Dari balik sebuah meja, di depan sebuah laptop yang terbuka, sepasang mata gelap seorang perempuan menatap lurus ke arah luar Coffee Shop. Tatapannya jatuh pada seorang wanita yang tengah berdiri membelakanginya. Mengenakan sebuah cardigan lusuh berwarna putih susu, sedikit tersirat corak warna khas seragam karyawan salah satu minimarket ternama. Ia tak tahu alasan apa sehingga matanya bisa betah memandangi nona bertubuh tinggi menjulang yang lebih cocok menjadi seorang model, ketimbang menjadi karyawan minimarket.
"Za, "panggilnya usai menyesap isi cangkir di hadapannya dan meletakkannya kembali di atas meja. Di hadapannya, seorang pria yang sedang sibuk membersihkan kaca lensa kameranya menghentikan kegiatannya mendengar namanya disebut.
"Lo liat ga, perempuan itu? "Ucapnya menjawab tanya yang menggantung di wajah Amirzarudin Fatah. Lelaki bermata tajam itu membalik badannya untuk melihat ke arah yang di tunjuk orang di hadapannya. Seorang perempuan bertubuh tinggi semampai tampak sibuk merapikan isi tas selendangnya yang berantakan. Satu tangannya menggenggam sebuah handphone yang semestinya sudah masuk museum karena tergolong sebagai barang prasejarah. Rambut hitam panjangnya jatuh menutupi punggung landai perempuan itu. Tanpa harus melihat bagaimana parasnya, Mirza sudah bisa menebak apa profesi wanita yang ia taksir usianya pasti lebih muda darinya.
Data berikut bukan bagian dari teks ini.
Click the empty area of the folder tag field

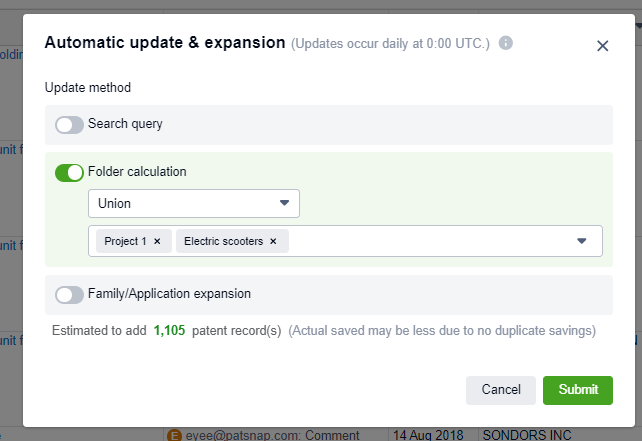[x=430, y=241]
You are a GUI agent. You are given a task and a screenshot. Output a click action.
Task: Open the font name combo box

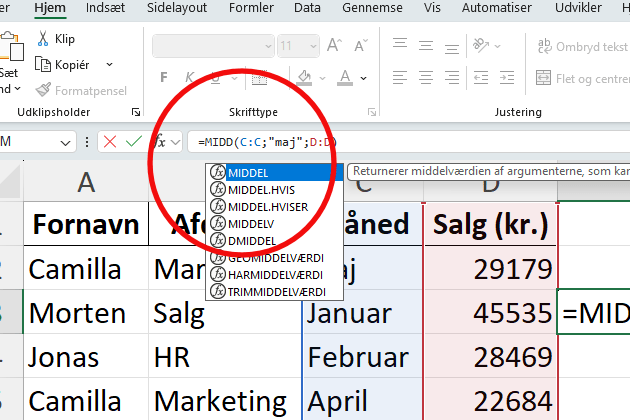pos(210,46)
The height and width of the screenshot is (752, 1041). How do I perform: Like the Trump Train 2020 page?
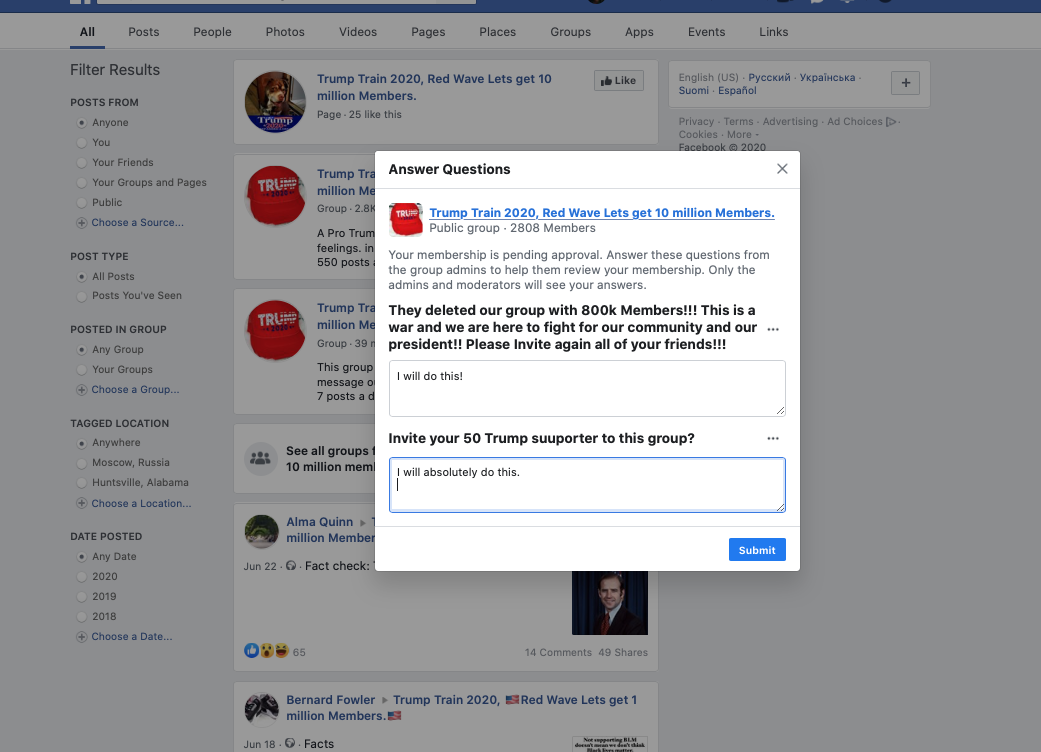618,81
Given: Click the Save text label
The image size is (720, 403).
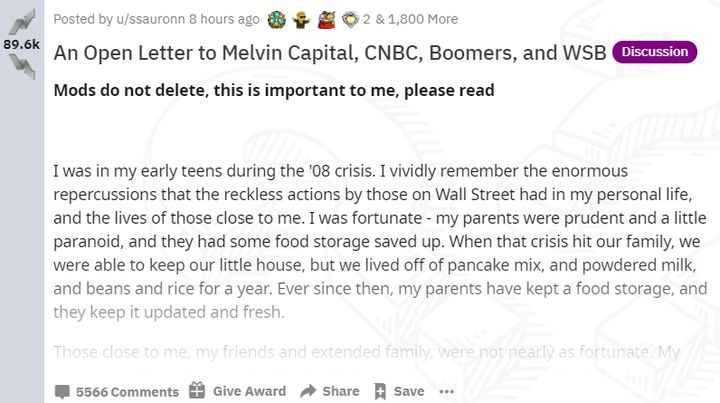Looking at the screenshot, I should point(409,391).
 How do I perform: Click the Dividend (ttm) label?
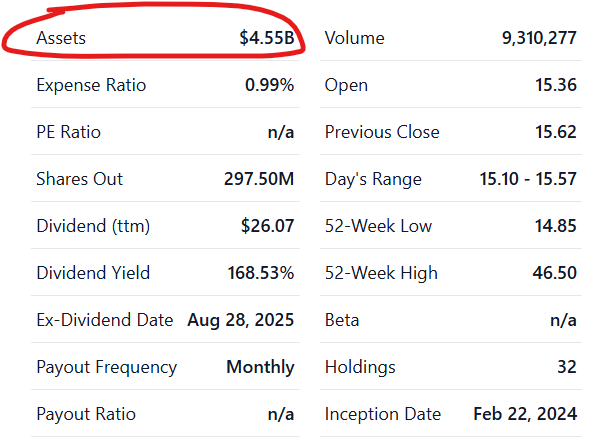[93, 226]
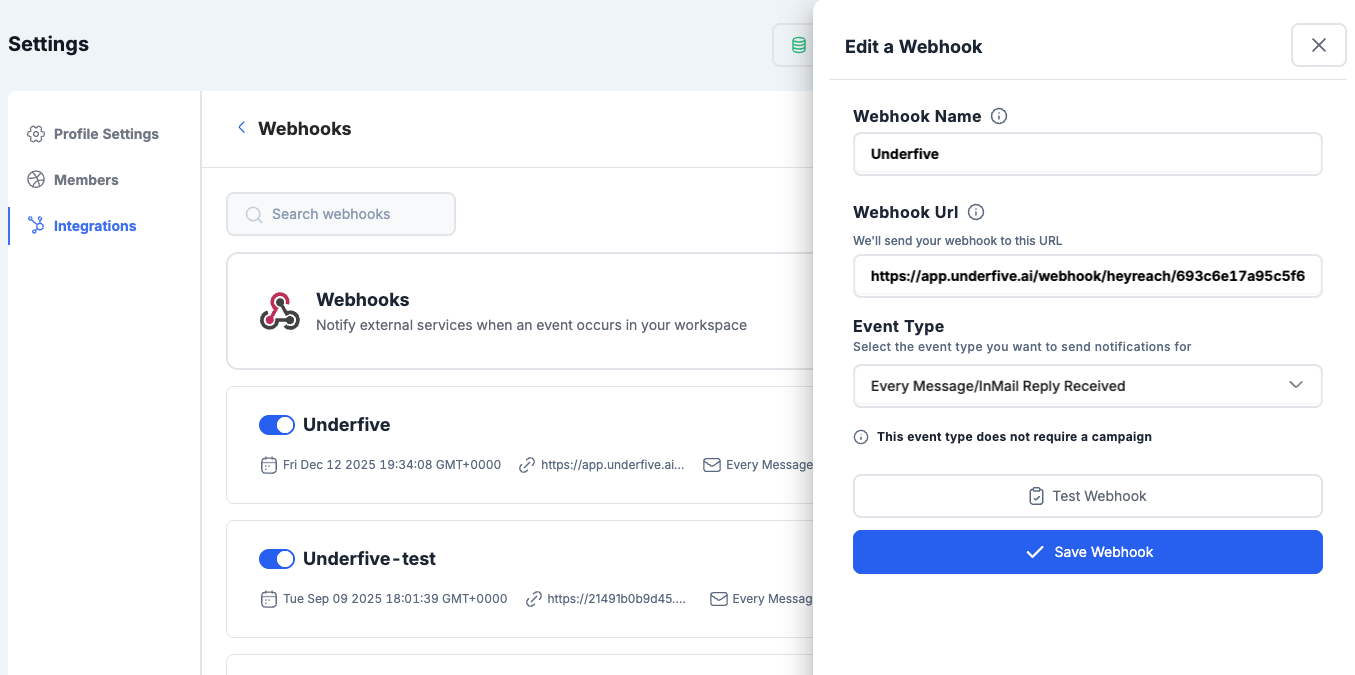This screenshot has height=675, width=1355.
Task: Select the Integrations icon
Action: pyautogui.click(x=37, y=225)
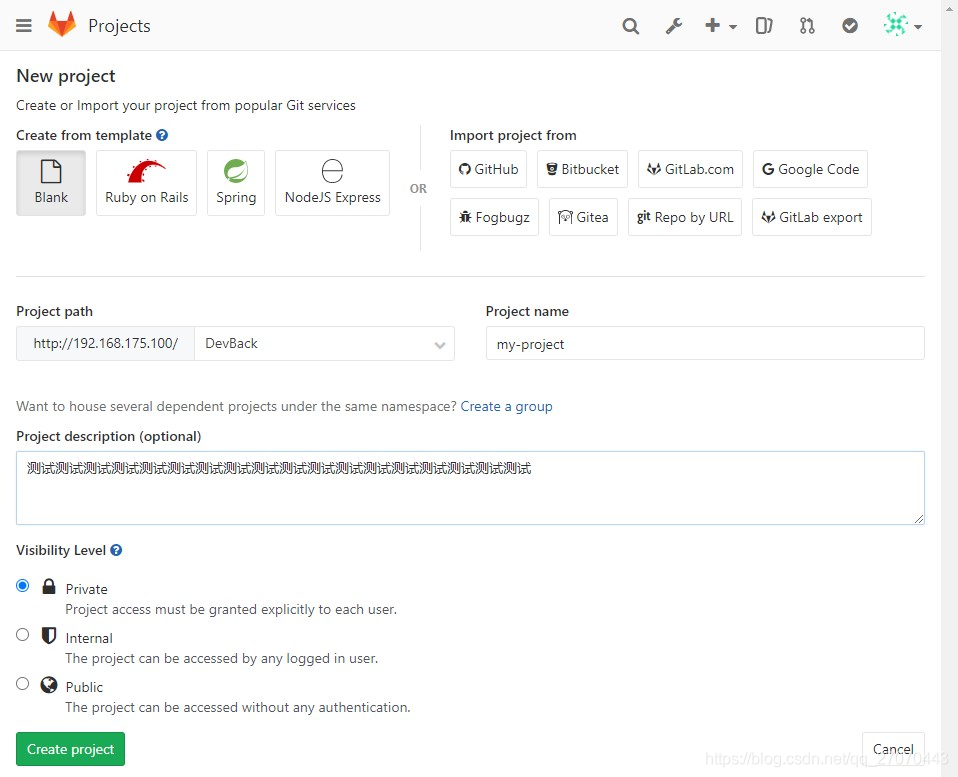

"Model, ya? Eh, bukan deng. Mba mba pegawai Indomaret. "Ralat Mirza ketika melihat warna seragam yang membayang dari balik cardigan putih yang di kenakan oleh perempuan yang ia lihat. Wanita di hadapannya mengangguk lambat, matanya enggan berpindah dari sosok yang masih setia berdiri di pinggir jalan seperti sedang menunggu seseorang.
"Cakep sih, sayang cakep cakep malah jadi mba mba indomaret. "Ucap Mirza yang membuat Fiony mengerutkan dahinya tak habis pikir mendengar kalimat yang terucap dari lisan rekan kerjanya itu.
"Kenapa? Bener kan, apa yang gue bilang? Dia lebih cocok jadi model daripada Cuma jadi mba mba biasa pegawai minimarket."Mirza tampak tak peduli dengan reaksi yang Fiony tunjukan. Perhatiannya kembali terpusat pada kamera yang berada di genggamannya.
"Sesuatu yang buruk bakalan terjadi sama perempuan itu, Za. Percaya gue. "Mata Fiony semakin memicing tajam memeperhatikan perempuan yang belum beranjak dari tempatnya sejak tadi. Mirza terdiam, menghela nafas malas mendengar Fiony yang lagi lagi berucap akan sesuatu yang malas untuk ia dengar. Biar bagaimana pun ucapan yang keluar dari mulut perempuan di hadapannya terdengar seperti sebuah omong kosong yang sulit untuk dipercaya. Namun mengingat rekam jejak Fiony yang tak pernah meleset dalam menebak sebuah peristiwa tindak kriminal yang akan terjadi, membuat Mirza tak bisa begitu saja menganggap enteng kalimat yang keluar dari bibir tipis kawan karibnya.
"Besar, atau kecil? "Tanya pria berusia 28 tahun itu cepat. Fiony mengangkat bahunya acuh.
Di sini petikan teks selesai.